» **How to complete this task**:
Please swap "action" for "command" in the stretch of data from its start through the line containing "Task: Click on", and give those lines again with nothing else changed.

» **Stored items**:
*** Block opens ***

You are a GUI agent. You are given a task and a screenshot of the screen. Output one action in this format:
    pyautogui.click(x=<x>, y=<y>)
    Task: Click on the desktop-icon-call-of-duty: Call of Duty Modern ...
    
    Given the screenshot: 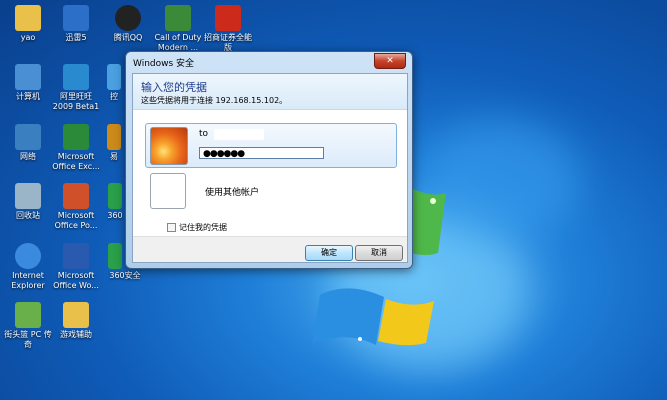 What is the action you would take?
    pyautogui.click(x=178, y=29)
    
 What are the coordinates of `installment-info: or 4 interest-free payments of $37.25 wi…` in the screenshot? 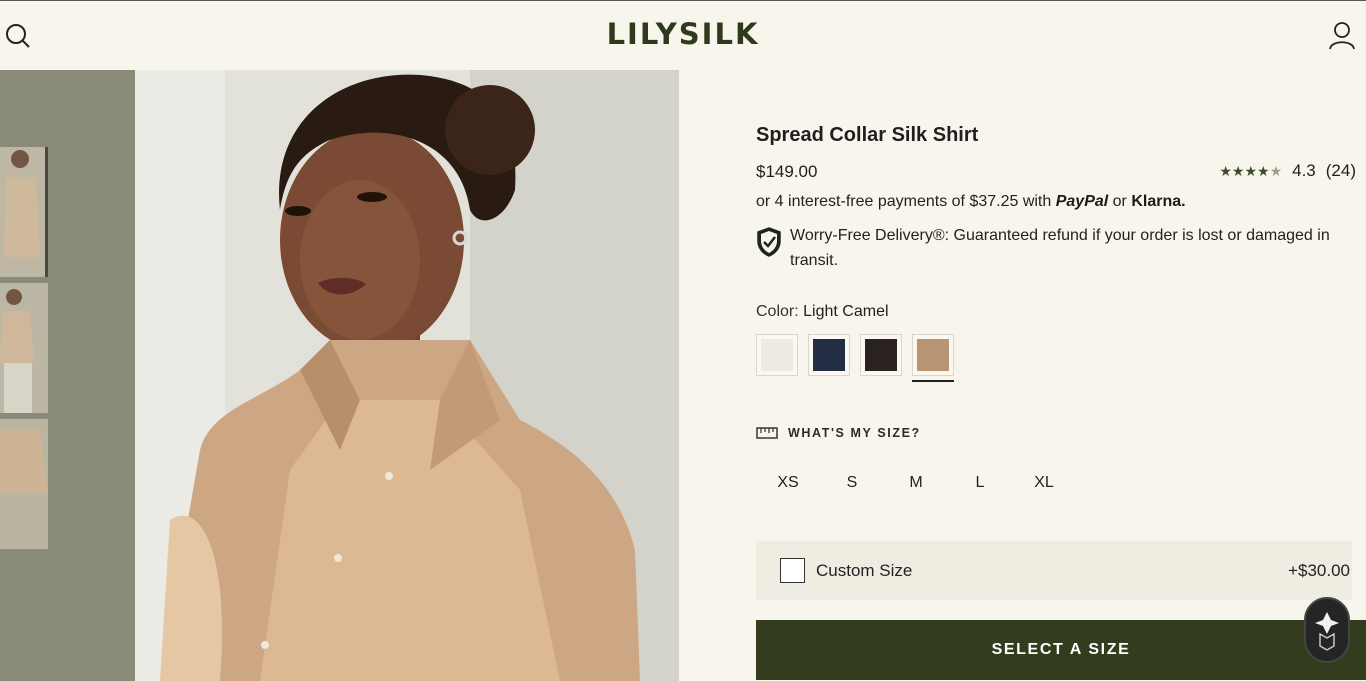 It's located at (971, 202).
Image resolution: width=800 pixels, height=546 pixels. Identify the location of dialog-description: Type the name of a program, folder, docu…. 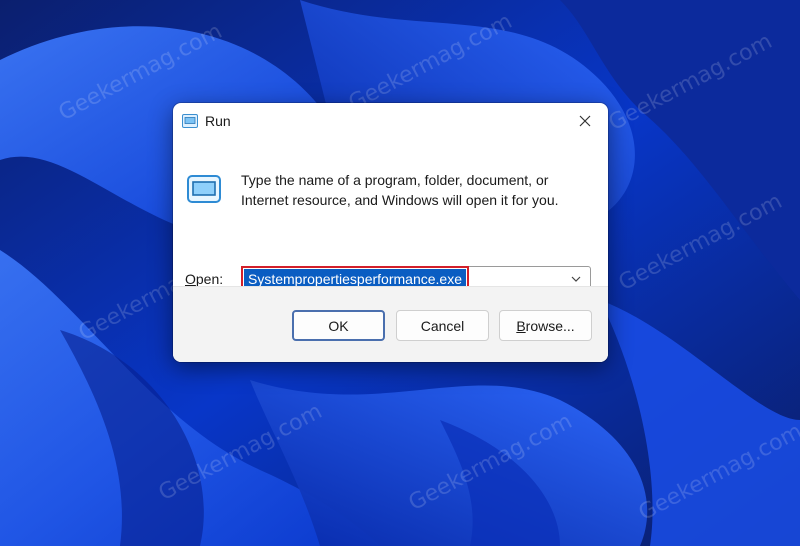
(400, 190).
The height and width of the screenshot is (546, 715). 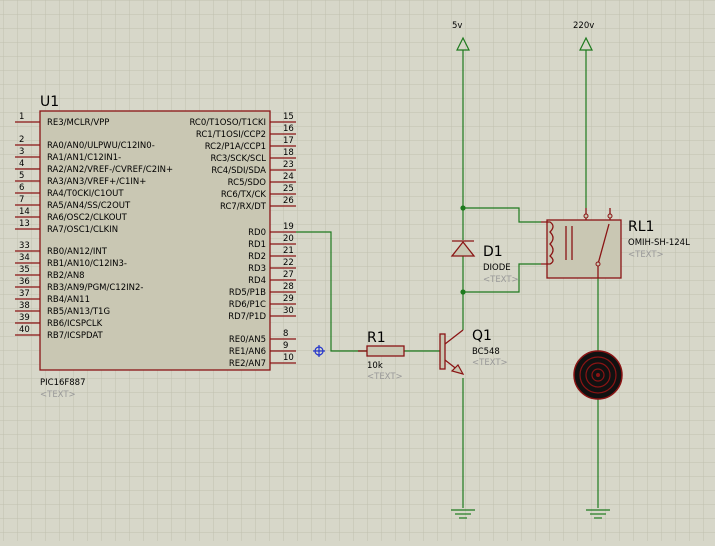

*** Block closes ***

» **Result below**:
You are a GUI agent. You are given a task and a screenshot of the screen. Output one command in this format:
    pyautogui.click(x=<x>, y=<y>)
    Task: Click on the desktop-icon-call-of-duty: Call of Duty Modern ...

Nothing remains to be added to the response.